Updated

The U.N. human rights chief told the Security Council on Friday that in a "most terrible irony," the Islamic State group may be more accepting of the ethnic diversity of its members than some states are about ethnic differences among their own citizens.

Zeid Raad al-Hussein, the first human rights chief from the Muslim and Arab worlds, spoke as French Foreign Minister Laurent Fabius chaired a special meeting on the abuses in the Middle East on ethnic and religious grounds. Both said the Security Council should refer the situations in Iraq and Syria to the International Criminal Court, and Zeid said the council should take unanimous action to end both conflicts.

Zeid called the Islamic State group "an abomination" but also criticized states in the Middle East and elsewhere for overlooking abuses, attacking civil society and letting fanaticism flourish. "If we attend to minority rights only after the slaughter has begun, then we have already failed," he said.

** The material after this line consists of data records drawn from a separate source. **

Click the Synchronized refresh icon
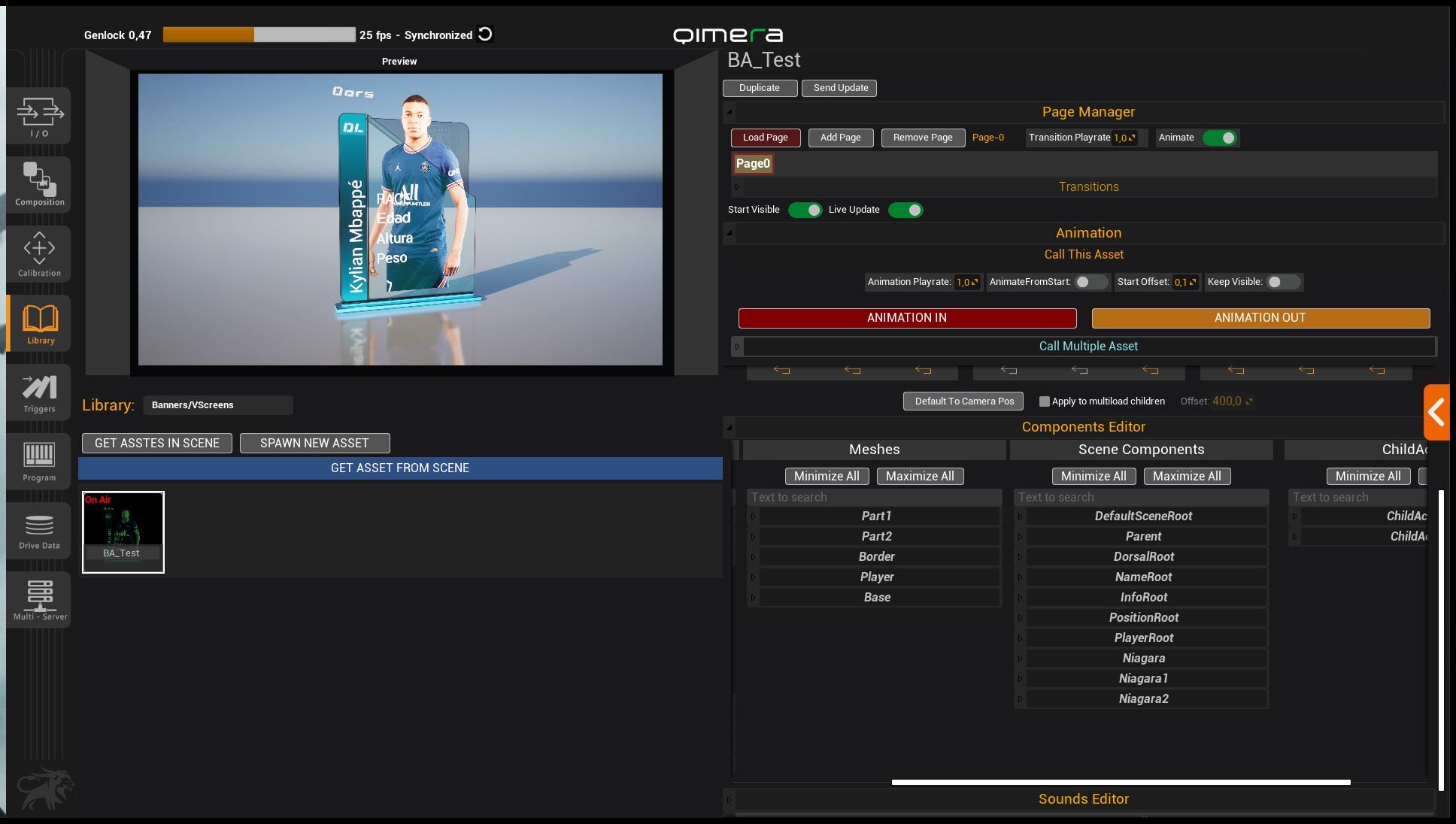 click(486, 35)
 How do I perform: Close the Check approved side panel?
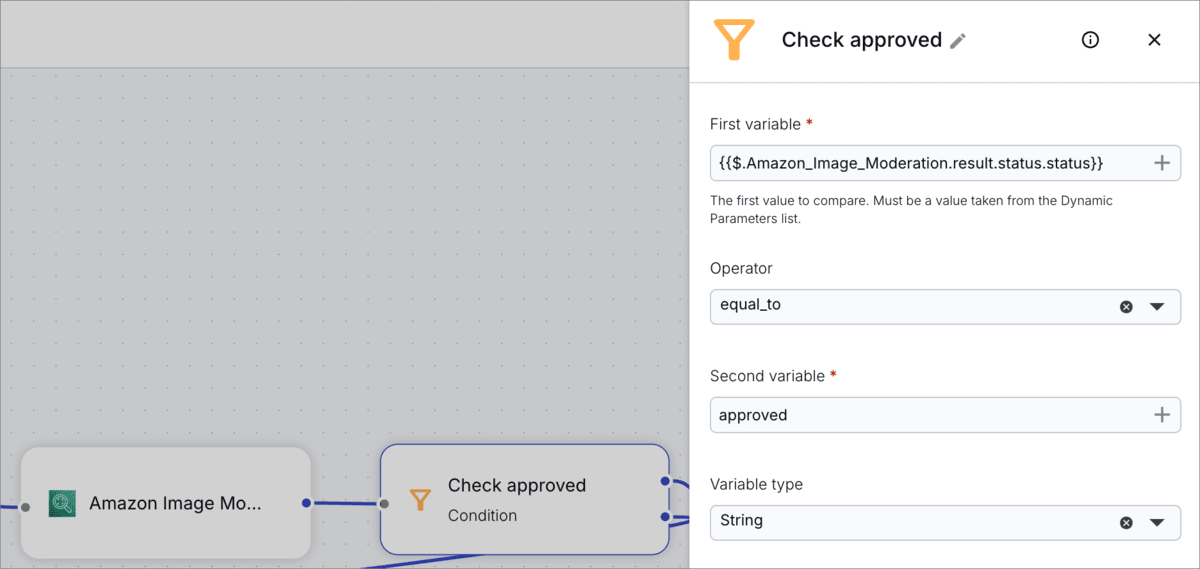(1154, 40)
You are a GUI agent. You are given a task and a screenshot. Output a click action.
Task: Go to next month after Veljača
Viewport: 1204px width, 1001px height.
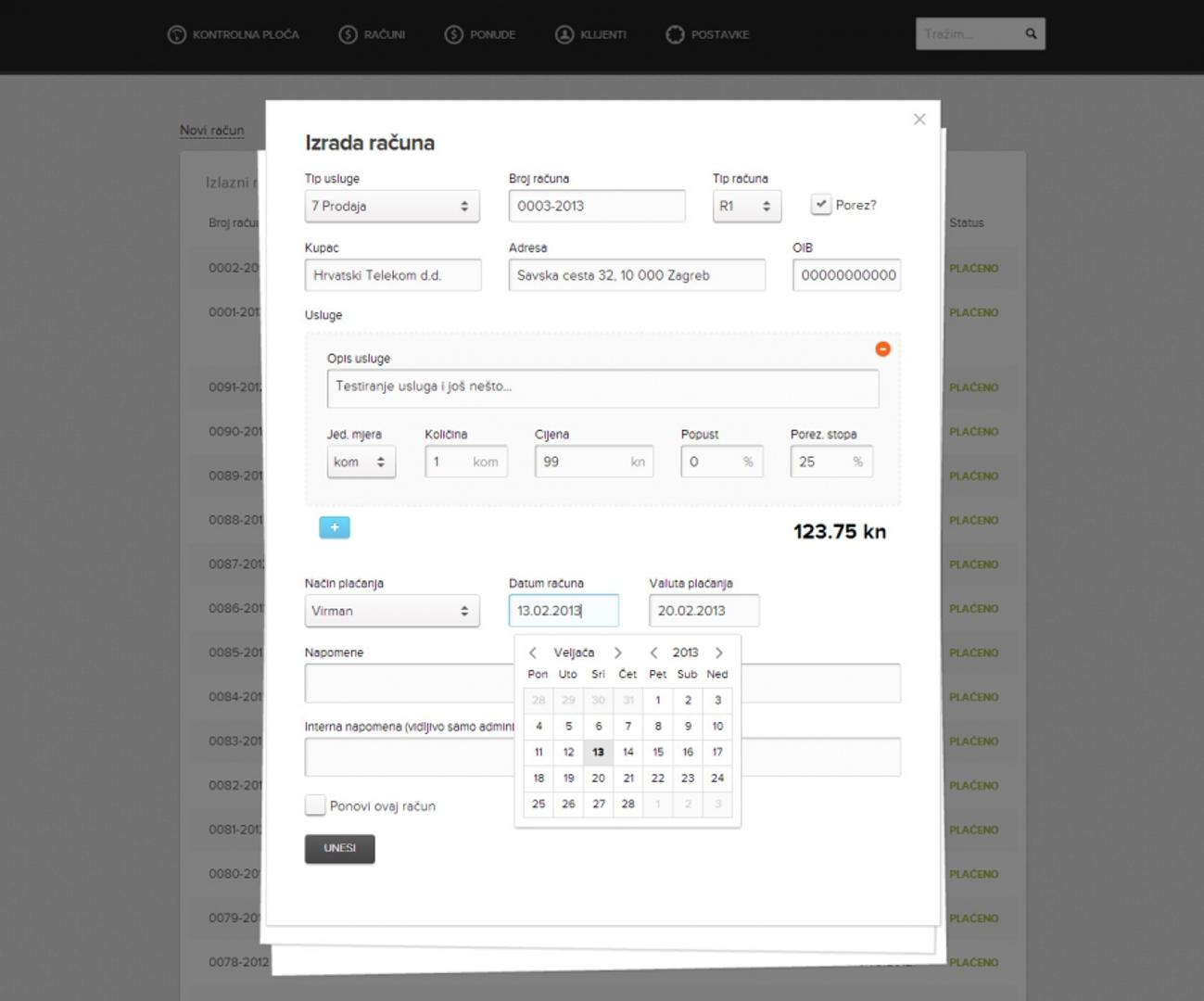click(618, 653)
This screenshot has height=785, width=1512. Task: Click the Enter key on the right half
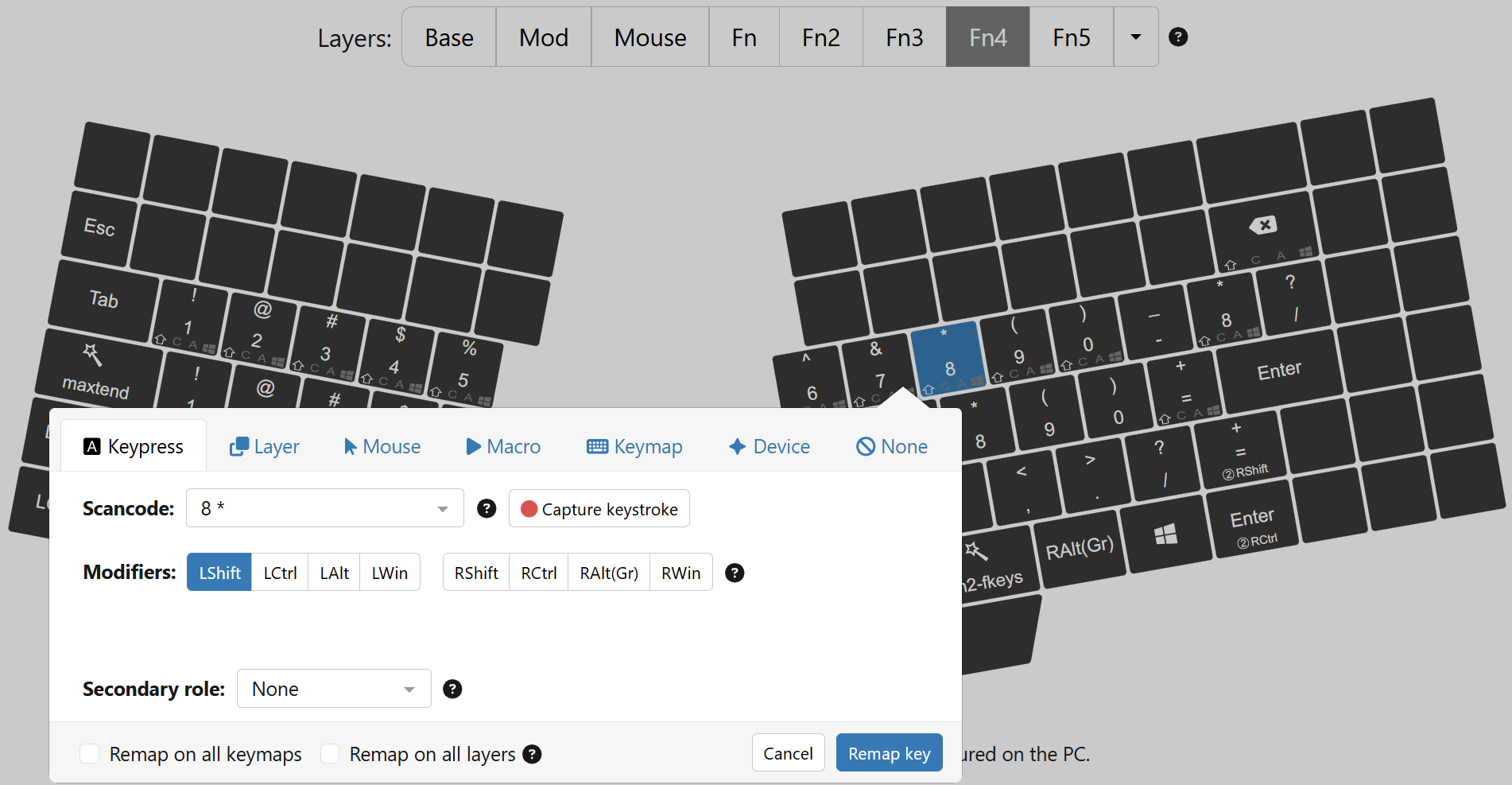pyautogui.click(x=1278, y=371)
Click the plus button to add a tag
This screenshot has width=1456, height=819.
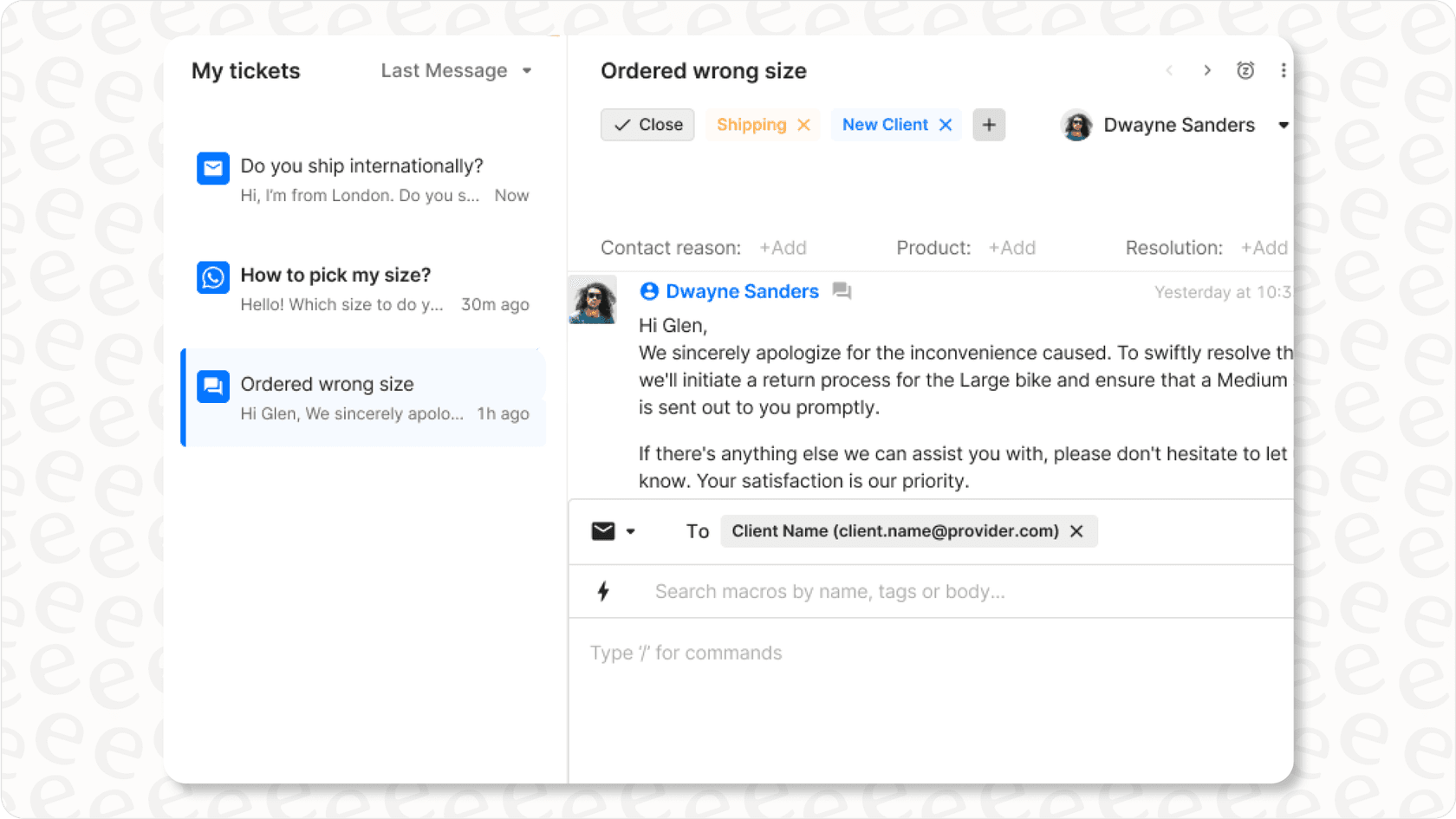coord(988,125)
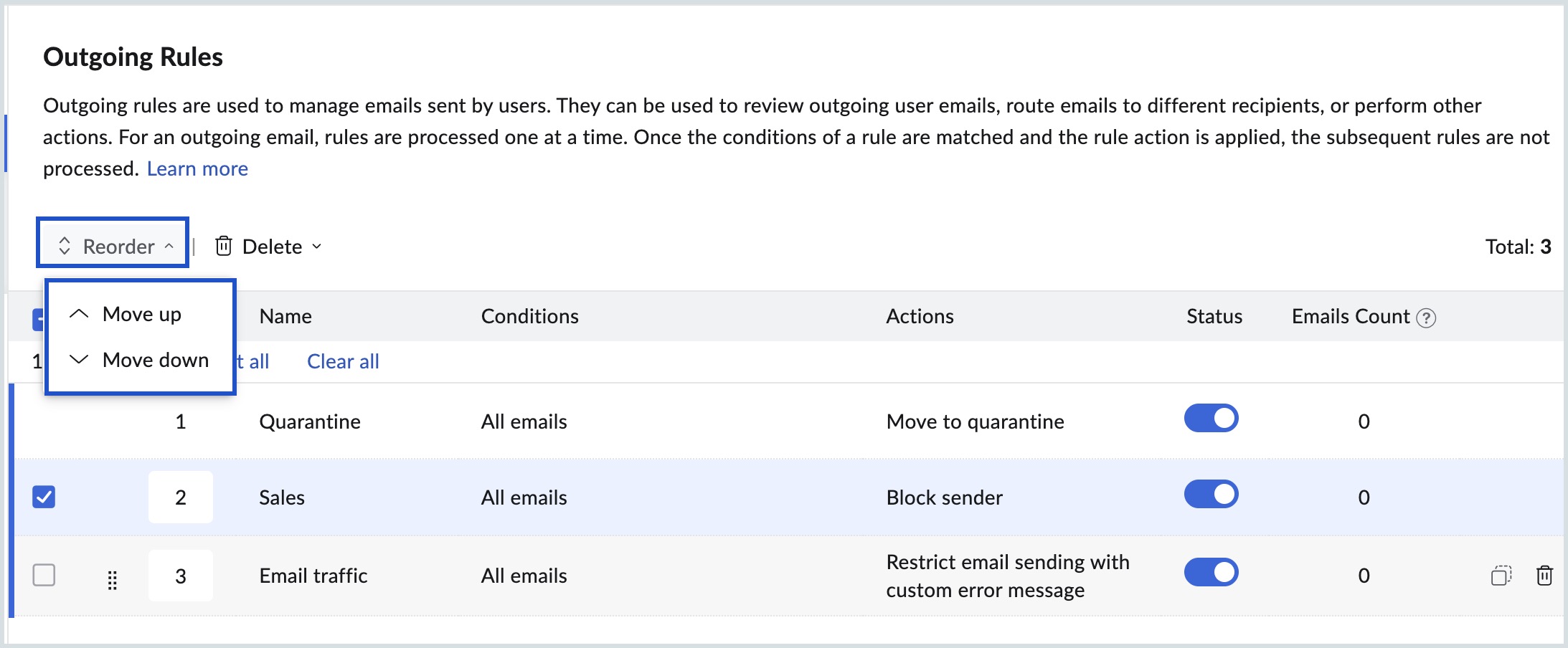Click the up chevron beside Move up

(x=79, y=314)
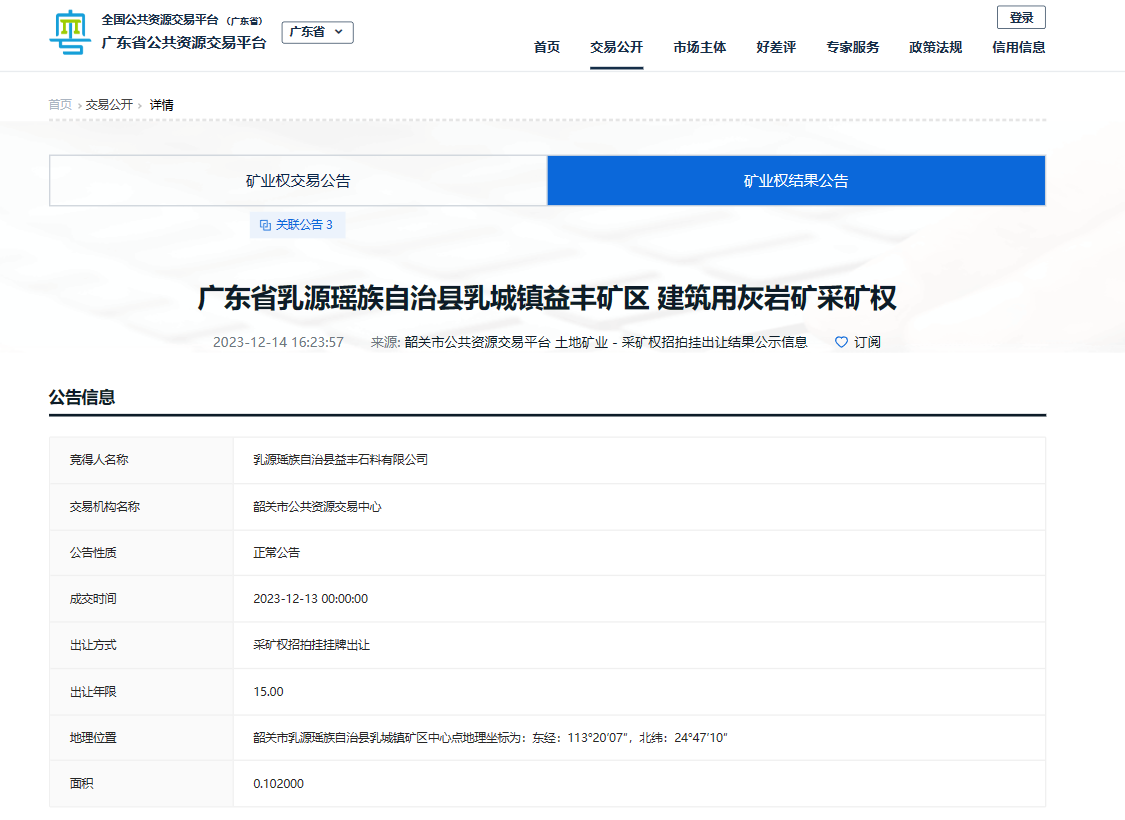Open 政策法规 from the navigation bar
Viewport: 1125px width, 820px height.
coord(935,47)
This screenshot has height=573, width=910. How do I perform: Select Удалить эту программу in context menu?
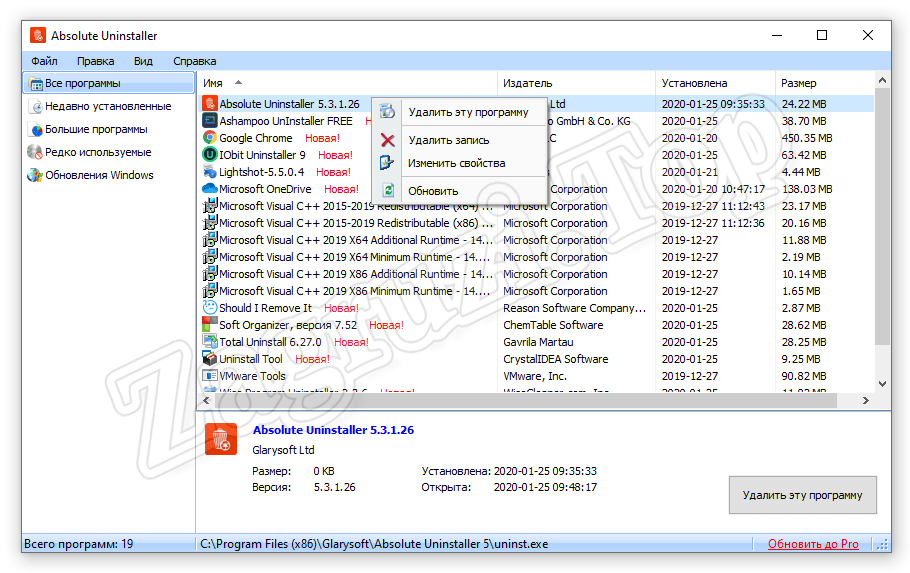pyautogui.click(x=468, y=112)
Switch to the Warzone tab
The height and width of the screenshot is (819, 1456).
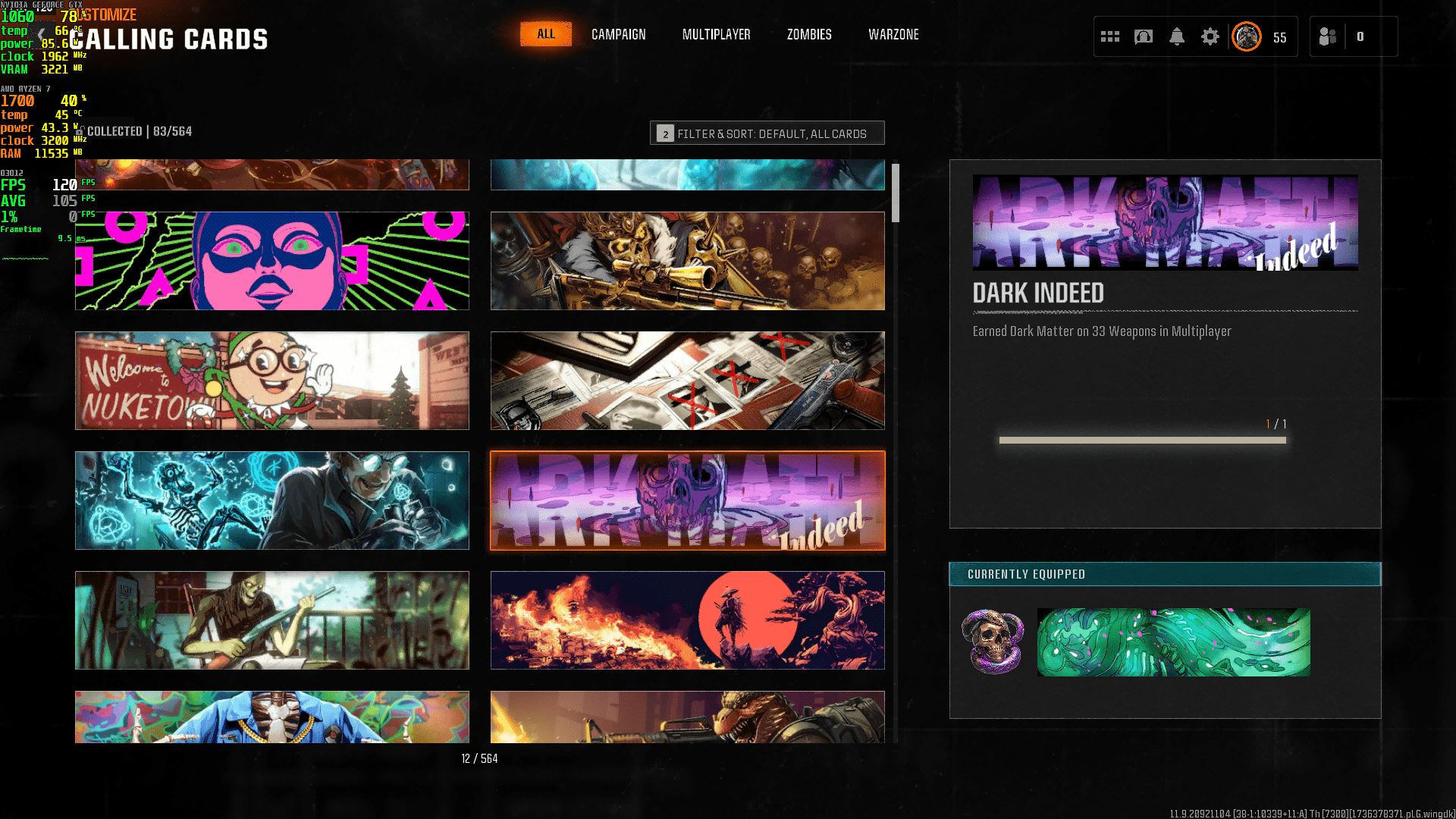click(x=893, y=34)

The rights chief, who is from Jordan, did not name any governments in his criticism. He said the Islamic State may be more accepting of ethnic diversity of its members so long as they adhere to the group's world view, even while the "intricately interwoven social fabric in Syria and Iraq is giving way to the demented obliteration of any difference" from IS ideology.

The Islamic State group has seized large parts of Syria and Iraq over the past year, drawing an international military response that includes U.S. airstrikes against the extremists in both countries. The group has imposed a harsh version of Islamic law and beheaded and massacred their opponents.

"Ordinary citizens are wondering how so many countries gathered here together, who call themselves the 'United Nations,' have so far been unable to tackle terrorism and eradicate it," Fabius said.

U.N. Secretary-General Ban Ki-moon also urged the council to act to protect civilians and end impunity in Syria's four-year conflict in particular but stopped short of mentioning the ICC.

Zeid reminded council members that earlier this month, his office found that the Islamic State group's vicious attacks on Iraq's minority Yazidi community "may amount to genocide." The report details killings, torture, rape and sexual slavery, forced religious conversions and the conscription of children.